-- Information provided follows --
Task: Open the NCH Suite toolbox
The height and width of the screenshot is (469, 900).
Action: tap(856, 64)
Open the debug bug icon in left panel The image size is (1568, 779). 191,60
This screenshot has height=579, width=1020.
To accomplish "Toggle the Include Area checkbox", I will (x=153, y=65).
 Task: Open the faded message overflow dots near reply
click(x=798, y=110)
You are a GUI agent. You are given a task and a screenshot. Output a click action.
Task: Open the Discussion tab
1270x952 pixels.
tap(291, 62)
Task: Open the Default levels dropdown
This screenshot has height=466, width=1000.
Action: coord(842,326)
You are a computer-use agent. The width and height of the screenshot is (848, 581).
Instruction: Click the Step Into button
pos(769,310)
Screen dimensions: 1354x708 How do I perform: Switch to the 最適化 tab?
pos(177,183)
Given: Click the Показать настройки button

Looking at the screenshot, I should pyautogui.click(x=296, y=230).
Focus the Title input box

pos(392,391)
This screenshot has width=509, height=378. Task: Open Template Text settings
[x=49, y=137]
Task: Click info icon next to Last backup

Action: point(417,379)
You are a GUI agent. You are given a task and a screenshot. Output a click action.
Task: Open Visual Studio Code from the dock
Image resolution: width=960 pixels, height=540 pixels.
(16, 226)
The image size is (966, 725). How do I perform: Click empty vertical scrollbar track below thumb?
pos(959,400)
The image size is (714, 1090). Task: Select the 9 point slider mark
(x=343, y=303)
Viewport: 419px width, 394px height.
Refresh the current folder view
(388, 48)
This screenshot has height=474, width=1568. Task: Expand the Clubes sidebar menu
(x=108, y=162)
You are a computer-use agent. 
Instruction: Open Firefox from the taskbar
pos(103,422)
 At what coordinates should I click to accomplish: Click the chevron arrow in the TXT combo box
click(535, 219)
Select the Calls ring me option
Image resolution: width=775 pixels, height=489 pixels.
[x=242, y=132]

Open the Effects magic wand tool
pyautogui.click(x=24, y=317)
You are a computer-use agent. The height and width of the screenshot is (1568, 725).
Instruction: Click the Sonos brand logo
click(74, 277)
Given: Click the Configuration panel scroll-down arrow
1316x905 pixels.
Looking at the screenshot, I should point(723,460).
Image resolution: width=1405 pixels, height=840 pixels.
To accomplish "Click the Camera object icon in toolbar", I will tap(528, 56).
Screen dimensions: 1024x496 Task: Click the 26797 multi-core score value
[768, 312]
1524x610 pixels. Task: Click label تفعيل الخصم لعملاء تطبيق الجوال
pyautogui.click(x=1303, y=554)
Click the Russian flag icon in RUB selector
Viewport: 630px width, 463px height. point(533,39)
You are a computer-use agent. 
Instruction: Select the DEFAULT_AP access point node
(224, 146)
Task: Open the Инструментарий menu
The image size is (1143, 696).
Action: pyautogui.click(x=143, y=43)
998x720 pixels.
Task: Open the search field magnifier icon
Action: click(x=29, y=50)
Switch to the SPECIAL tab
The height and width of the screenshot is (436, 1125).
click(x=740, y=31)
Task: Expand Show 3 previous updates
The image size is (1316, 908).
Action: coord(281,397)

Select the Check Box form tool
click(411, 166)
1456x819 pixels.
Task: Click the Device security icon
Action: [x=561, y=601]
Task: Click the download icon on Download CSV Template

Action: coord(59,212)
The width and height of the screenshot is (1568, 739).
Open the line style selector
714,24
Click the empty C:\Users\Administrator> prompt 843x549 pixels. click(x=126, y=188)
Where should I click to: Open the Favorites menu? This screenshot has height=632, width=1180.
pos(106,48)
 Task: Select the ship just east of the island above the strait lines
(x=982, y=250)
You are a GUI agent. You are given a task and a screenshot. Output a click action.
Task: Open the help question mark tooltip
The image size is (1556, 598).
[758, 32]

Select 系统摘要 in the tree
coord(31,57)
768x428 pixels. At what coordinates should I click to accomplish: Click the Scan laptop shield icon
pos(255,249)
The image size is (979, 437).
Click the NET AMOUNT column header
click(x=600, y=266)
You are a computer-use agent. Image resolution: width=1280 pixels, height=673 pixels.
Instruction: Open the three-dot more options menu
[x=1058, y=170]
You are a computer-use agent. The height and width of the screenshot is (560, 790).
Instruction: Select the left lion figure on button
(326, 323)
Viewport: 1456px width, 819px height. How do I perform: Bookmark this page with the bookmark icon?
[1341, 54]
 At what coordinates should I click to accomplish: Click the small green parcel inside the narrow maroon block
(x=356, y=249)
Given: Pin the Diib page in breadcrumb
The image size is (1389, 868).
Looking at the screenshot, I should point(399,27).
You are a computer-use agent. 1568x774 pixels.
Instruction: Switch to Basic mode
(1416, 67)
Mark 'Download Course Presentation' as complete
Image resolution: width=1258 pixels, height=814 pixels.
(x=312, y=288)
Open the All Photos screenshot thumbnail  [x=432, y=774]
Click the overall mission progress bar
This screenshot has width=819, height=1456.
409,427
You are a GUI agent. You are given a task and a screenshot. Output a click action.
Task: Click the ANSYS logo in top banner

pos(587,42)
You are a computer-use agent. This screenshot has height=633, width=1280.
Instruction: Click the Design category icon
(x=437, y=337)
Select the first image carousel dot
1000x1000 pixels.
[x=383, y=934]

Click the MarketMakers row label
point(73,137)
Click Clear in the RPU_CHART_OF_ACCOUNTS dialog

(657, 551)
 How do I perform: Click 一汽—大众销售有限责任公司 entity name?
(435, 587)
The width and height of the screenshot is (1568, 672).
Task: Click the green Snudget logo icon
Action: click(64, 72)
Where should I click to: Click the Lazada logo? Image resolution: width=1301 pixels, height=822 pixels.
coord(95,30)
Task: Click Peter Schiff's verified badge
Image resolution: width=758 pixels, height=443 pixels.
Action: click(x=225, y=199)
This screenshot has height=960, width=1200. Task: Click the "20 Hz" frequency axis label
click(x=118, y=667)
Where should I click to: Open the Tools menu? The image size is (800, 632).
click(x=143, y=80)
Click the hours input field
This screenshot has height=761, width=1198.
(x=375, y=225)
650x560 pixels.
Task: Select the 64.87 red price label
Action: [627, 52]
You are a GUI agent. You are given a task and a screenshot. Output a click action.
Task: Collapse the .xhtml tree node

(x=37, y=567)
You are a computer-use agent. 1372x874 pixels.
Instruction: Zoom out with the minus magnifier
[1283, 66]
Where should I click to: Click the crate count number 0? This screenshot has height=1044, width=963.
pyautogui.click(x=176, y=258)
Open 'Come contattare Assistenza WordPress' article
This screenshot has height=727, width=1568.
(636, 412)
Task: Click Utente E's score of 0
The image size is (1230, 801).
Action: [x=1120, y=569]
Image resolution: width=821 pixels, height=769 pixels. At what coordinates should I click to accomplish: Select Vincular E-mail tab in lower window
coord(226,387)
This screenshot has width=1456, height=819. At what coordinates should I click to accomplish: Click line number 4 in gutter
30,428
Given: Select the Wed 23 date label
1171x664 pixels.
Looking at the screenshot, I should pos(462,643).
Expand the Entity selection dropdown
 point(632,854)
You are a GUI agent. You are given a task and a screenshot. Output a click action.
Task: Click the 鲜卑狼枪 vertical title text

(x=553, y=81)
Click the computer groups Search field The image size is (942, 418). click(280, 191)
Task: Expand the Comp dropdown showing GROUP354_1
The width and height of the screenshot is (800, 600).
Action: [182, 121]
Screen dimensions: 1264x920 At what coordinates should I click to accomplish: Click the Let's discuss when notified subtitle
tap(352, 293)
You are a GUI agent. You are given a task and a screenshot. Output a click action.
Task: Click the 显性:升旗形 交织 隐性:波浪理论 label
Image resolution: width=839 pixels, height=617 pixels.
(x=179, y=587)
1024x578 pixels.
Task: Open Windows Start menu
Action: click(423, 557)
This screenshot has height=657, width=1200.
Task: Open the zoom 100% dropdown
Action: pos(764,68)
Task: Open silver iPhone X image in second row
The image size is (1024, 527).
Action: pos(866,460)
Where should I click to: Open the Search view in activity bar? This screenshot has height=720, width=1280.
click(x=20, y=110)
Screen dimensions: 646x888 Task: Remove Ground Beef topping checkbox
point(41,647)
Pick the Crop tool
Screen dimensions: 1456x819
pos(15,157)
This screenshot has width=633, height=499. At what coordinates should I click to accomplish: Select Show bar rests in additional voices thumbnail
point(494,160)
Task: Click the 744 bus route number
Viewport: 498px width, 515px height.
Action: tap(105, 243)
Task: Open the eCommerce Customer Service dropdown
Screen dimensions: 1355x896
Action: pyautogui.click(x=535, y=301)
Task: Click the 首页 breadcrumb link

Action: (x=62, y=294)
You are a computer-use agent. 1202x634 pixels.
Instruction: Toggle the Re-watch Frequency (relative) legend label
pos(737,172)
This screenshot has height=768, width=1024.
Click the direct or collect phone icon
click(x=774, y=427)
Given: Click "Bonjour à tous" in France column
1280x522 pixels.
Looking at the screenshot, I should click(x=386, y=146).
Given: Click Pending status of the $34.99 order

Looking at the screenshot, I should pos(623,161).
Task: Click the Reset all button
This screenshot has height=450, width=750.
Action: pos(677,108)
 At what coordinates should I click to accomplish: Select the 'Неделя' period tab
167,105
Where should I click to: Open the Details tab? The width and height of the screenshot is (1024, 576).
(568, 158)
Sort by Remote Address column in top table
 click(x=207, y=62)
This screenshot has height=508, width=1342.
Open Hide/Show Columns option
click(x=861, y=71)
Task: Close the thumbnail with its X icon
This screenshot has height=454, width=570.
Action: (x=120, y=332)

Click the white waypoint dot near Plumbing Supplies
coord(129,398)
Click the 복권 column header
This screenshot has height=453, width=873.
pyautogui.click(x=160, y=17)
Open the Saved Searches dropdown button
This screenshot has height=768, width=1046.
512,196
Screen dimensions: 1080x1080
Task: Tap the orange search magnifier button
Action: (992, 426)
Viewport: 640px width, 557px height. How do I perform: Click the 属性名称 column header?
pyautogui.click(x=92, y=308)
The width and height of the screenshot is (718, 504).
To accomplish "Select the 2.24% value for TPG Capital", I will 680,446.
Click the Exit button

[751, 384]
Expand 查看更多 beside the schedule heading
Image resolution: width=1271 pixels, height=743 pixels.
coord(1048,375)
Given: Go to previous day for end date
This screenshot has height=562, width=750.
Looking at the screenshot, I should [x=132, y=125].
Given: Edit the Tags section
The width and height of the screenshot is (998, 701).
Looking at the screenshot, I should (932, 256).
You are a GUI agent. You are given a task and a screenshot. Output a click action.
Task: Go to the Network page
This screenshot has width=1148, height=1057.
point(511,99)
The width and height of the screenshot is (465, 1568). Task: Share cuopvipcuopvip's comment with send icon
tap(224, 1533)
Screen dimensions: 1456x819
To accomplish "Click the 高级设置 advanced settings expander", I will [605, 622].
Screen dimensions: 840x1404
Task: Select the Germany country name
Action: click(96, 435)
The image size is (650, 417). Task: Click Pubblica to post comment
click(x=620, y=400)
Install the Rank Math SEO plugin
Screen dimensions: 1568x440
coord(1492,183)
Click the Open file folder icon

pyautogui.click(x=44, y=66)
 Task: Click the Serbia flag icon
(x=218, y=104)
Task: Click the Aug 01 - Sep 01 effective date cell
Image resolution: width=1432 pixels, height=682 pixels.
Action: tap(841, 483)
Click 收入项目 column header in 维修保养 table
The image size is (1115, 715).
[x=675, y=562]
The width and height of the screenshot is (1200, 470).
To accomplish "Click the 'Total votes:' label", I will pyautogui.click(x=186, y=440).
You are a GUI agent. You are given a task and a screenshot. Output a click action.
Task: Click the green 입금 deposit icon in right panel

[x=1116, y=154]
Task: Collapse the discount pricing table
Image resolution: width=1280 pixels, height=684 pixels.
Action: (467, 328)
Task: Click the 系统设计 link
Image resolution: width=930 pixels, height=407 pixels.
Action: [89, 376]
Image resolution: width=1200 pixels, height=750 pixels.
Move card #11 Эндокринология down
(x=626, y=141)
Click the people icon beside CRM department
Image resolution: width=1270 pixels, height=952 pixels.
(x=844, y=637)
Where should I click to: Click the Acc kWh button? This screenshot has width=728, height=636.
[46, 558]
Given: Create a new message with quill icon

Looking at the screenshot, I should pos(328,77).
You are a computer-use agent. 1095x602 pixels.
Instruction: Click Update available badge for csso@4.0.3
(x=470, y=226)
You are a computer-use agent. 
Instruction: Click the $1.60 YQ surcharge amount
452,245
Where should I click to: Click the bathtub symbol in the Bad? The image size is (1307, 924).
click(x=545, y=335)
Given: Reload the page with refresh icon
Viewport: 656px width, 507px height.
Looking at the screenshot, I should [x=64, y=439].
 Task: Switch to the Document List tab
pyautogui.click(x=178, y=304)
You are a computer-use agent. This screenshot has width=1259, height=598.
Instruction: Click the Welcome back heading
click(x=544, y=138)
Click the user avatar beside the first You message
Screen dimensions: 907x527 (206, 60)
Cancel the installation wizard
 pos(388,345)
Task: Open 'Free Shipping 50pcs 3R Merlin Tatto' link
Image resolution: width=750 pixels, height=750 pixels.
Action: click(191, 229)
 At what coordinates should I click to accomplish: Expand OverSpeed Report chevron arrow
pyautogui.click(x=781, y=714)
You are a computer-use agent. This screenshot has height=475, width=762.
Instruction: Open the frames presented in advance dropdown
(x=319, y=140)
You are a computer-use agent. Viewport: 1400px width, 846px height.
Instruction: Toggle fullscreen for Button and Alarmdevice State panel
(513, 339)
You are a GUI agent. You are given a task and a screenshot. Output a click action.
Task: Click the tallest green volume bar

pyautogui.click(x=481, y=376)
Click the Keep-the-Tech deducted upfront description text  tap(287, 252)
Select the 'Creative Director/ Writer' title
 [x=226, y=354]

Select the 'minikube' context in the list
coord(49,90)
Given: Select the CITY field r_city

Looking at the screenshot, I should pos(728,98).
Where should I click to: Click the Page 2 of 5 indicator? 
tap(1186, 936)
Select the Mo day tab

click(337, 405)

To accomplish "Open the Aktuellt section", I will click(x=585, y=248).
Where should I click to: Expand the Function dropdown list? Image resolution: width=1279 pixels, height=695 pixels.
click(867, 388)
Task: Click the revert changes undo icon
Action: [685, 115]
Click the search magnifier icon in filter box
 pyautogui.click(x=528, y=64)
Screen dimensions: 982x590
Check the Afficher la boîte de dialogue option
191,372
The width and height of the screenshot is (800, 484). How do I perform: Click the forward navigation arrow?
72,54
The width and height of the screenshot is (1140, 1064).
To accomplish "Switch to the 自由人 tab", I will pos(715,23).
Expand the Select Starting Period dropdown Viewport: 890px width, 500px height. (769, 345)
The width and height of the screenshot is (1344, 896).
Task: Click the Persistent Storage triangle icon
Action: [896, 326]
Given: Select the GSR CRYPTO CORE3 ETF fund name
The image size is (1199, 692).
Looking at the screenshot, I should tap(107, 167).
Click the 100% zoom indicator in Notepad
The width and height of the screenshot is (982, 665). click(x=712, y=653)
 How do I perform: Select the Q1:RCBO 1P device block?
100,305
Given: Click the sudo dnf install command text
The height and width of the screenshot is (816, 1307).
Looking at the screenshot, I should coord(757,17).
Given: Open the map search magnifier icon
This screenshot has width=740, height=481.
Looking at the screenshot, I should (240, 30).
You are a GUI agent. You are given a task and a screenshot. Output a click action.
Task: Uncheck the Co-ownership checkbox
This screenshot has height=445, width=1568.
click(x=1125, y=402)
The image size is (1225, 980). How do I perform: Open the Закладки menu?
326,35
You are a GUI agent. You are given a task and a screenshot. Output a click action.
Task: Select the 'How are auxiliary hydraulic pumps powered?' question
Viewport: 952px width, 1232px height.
-- Information provided concluded --
- _Problem to work on_
From the entries above, print the lines beginning at the one with "Given: Go to previous day for end date" and stopping after the one with "Task: Click the 系统设计 link", exactly as written and with nothing else.

- _Answer to this exercise_
Given: Go to previous day for end date
This screenshot has height=562, width=750.
Looking at the screenshot, I should [x=132, y=125].
Given: Edit the Tags section
The width and height of the screenshot is (998, 701).
Looking at the screenshot, I should (932, 256).
You are a GUI agent. You are given a task and a screenshot. Output a click action.
Task: Go to the Network page
This screenshot has width=1148, height=1057.
point(511,99)
The width and height of the screenshot is (465, 1568). Task: Share cuopvipcuopvip's comment with send icon
tap(224, 1533)
Screen dimensions: 1456x819
To accomplish "Click the 高级设置 advanced settings expander", I will [605, 622].
Screen dimensions: 840x1404
Task: Select the Germany country name
Action: click(96, 435)
The image size is (650, 417). Task: Click Pubblica to post comment
click(x=620, y=400)
Install the Rank Math SEO plugin
Screen dimensions: 1568x440
coord(1492,183)
Click the Open file folder icon

pyautogui.click(x=44, y=66)
 Task: Click the Serbia flag icon
(x=218, y=104)
Task: Click the Aug 01 - Sep 01 effective date cell
Image resolution: width=1432 pixels, height=682 pixels.
Action: tap(841, 483)
Click 收入项目 column header in 维修保养 table
The image size is (1115, 715).
[x=675, y=562]
The width and height of the screenshot is (1200, 470).
To accomplish "Click the 'Total votes:' label", I will pyautogui.click(x=186, y=440).
You are a GUI agent. You are given a task and a screenshot. Output a click action.
Task: Click the green 입금 deposit icon in right panel

[x=1116, y=154]
Task: Collapse the discount pricing table
Image resolution: width=1280 pixels, height=684 pixels.
Action: (467, 328)
Task: Click the 系统设计 link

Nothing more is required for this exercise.